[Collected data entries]
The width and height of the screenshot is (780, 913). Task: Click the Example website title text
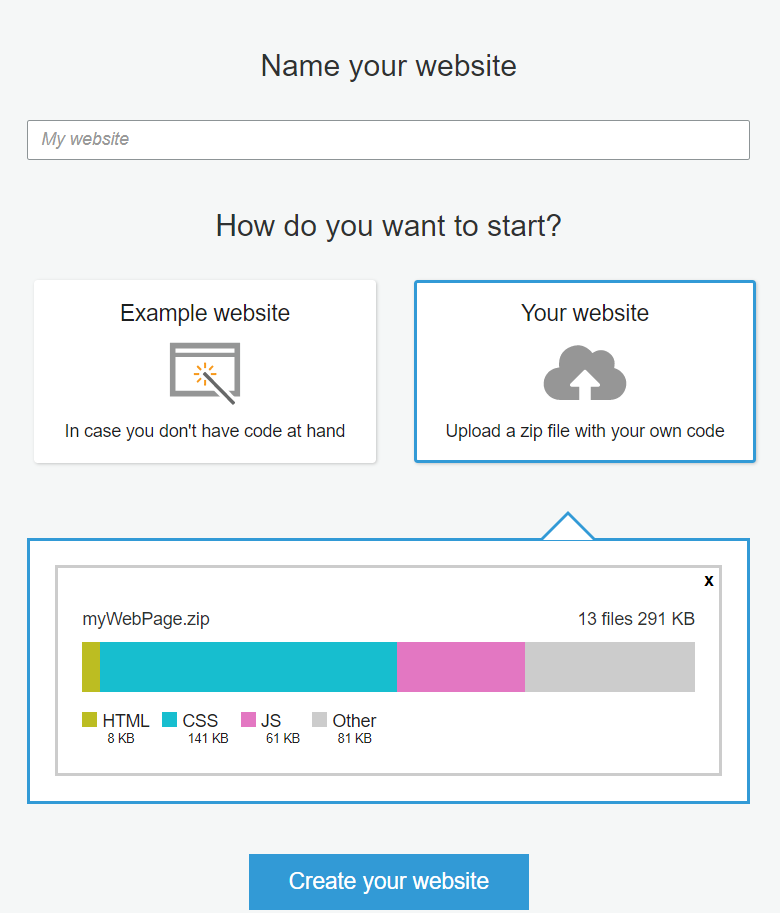click(x=205, y=313)
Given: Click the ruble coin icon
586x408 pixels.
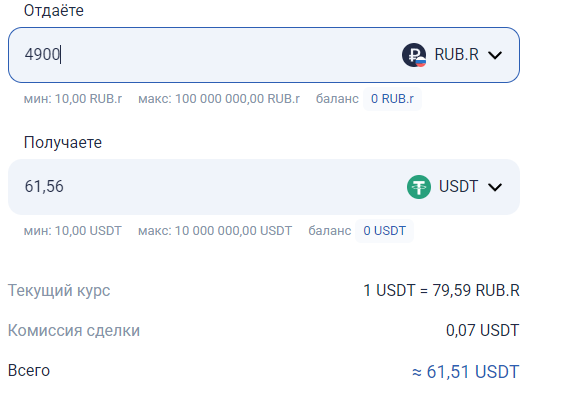Looking at the screenshot, I should click(x=414, y=55).
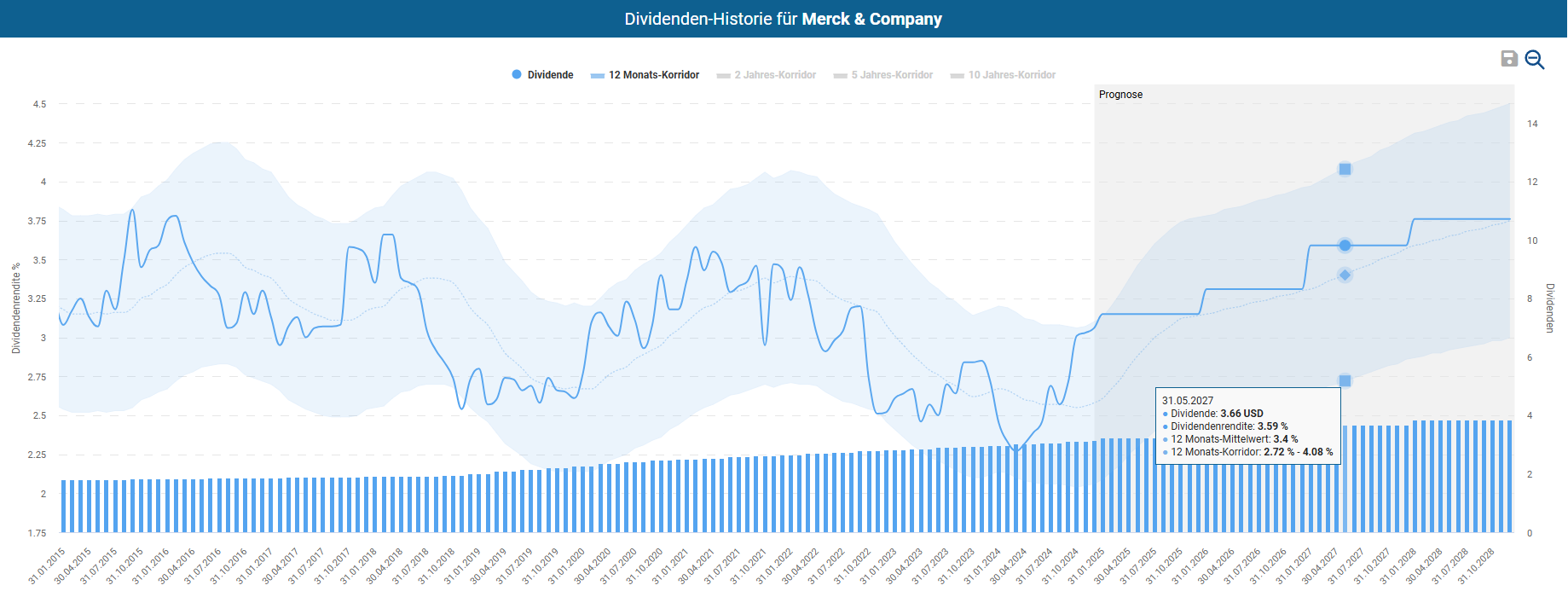
Task: Click the blue bar swatch beside 12 Monats-Korridor
Action: (x=598, y=76)
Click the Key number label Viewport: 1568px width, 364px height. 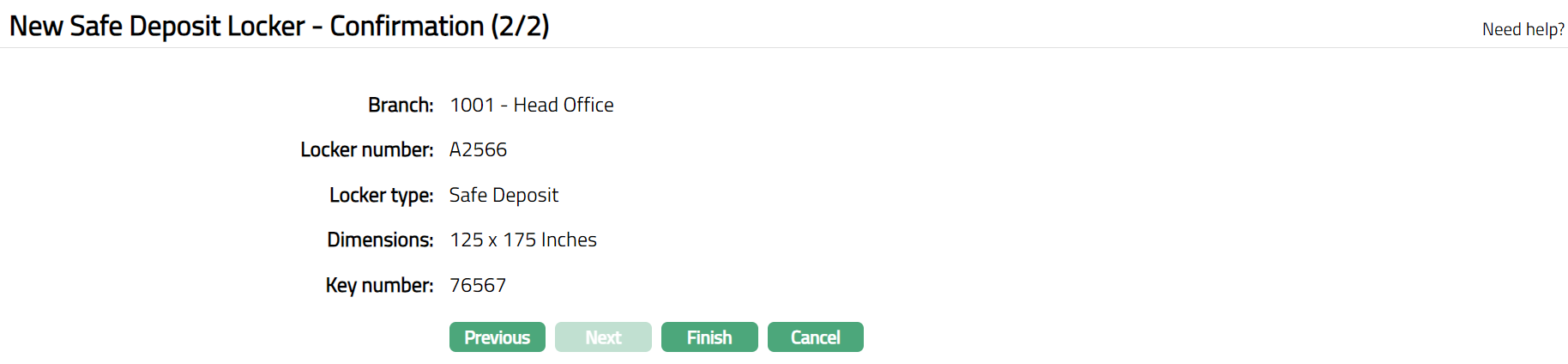[x=379, y=286]
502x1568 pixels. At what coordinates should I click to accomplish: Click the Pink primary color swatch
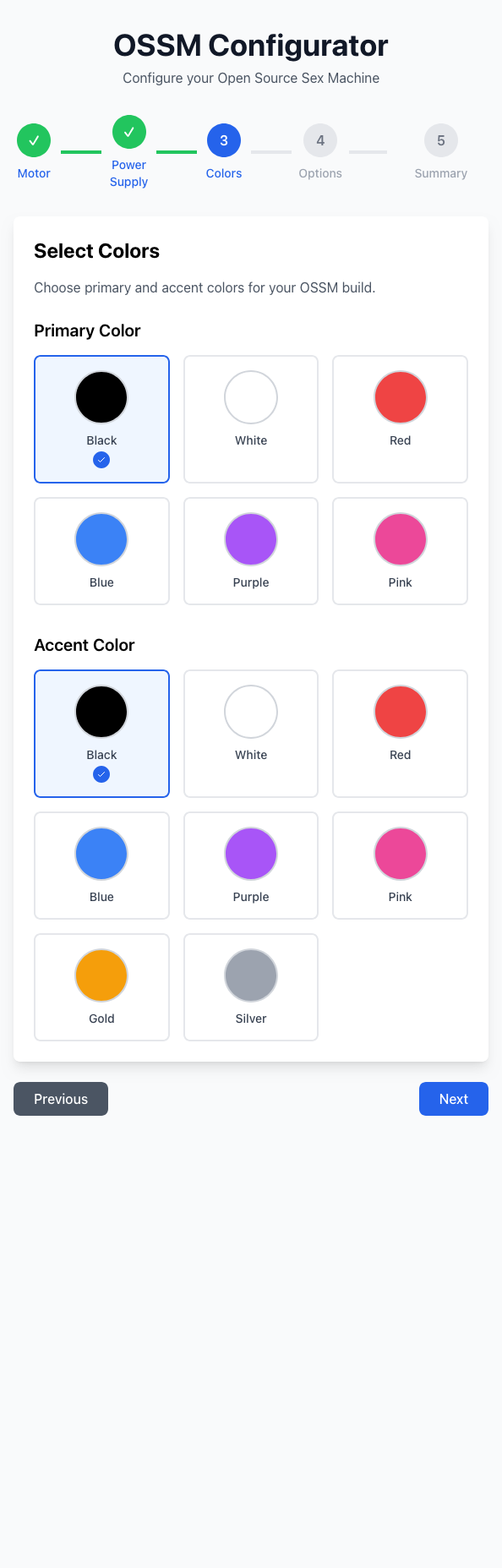coord(400,538)
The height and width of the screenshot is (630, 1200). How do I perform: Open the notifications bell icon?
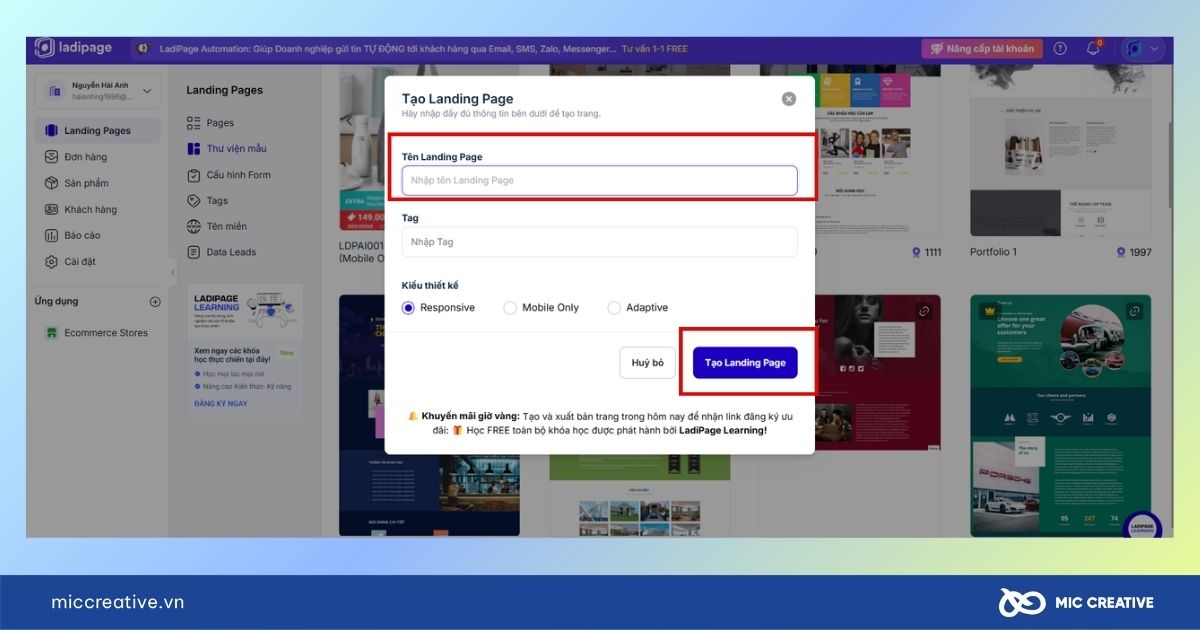(x=1092, y=49)
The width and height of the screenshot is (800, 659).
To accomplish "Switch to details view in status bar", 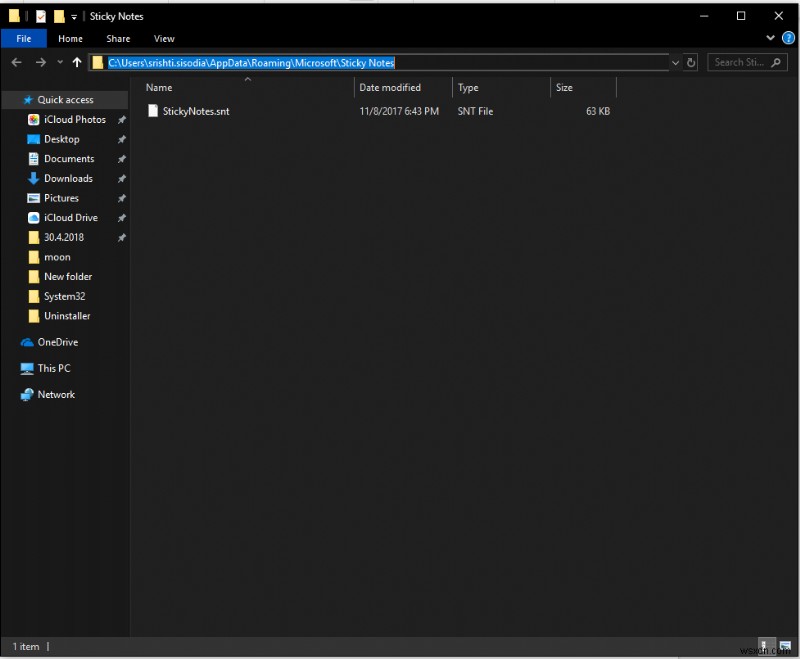I will (765, 646).
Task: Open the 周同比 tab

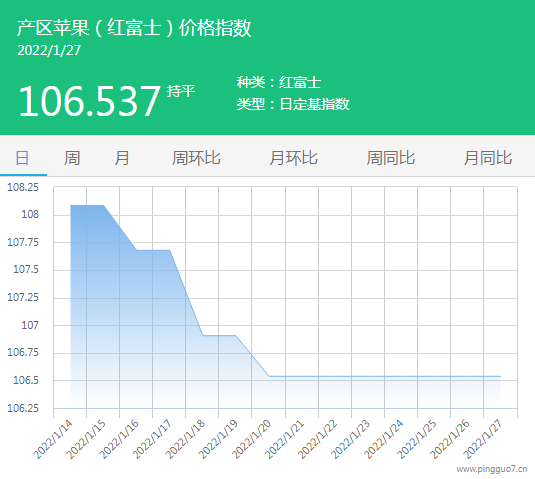Action: coord(391,158)
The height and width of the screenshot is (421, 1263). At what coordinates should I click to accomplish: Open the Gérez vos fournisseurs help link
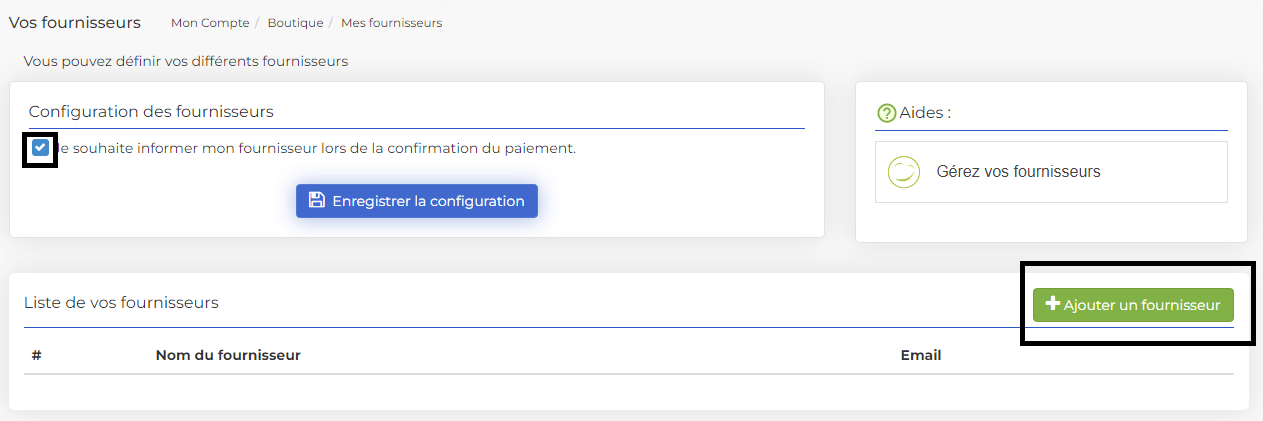point(1018,172)

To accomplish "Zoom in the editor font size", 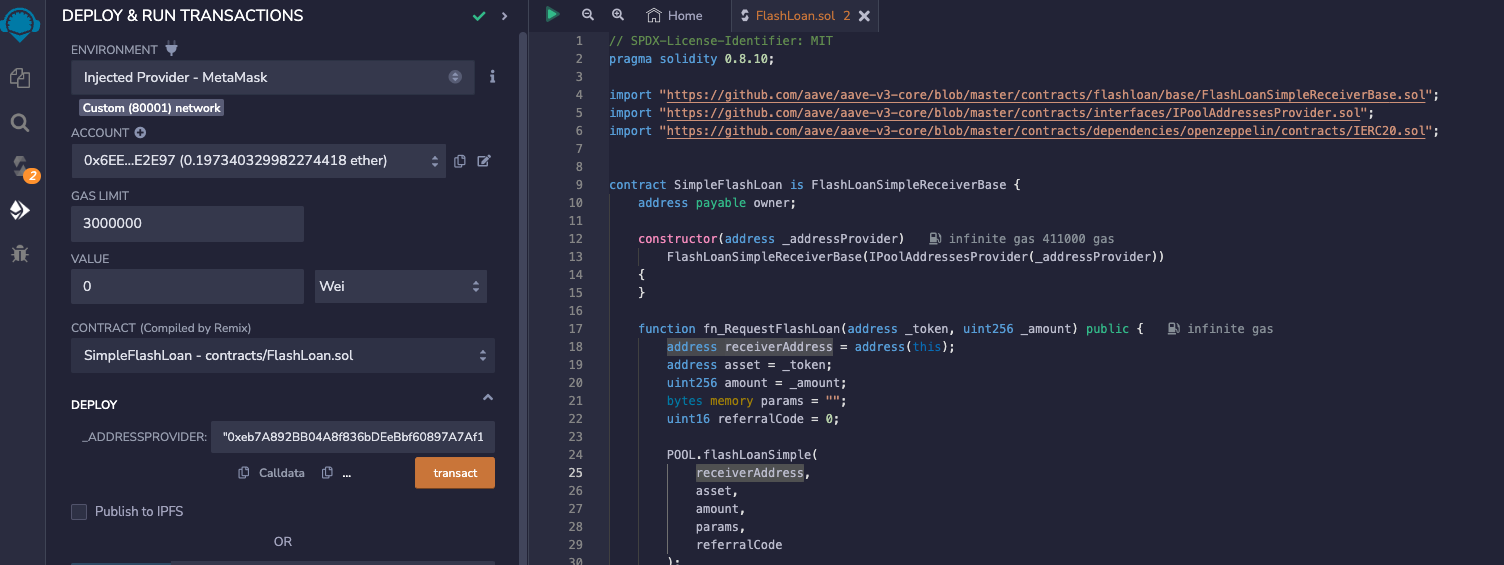I will [618, 15].
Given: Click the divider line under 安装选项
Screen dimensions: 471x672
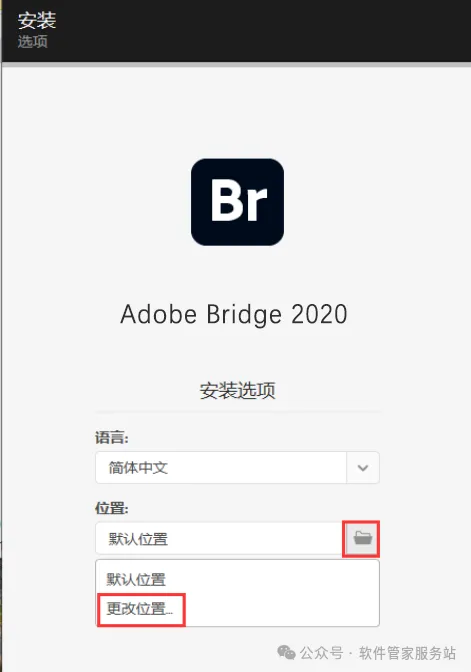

:: Action item ::
Filter by the word "Given": copy every line of the data that holds it.

:: Answer for the task ::
Given: Click the ruble coin icon
Given: Click the divider line under 安装选项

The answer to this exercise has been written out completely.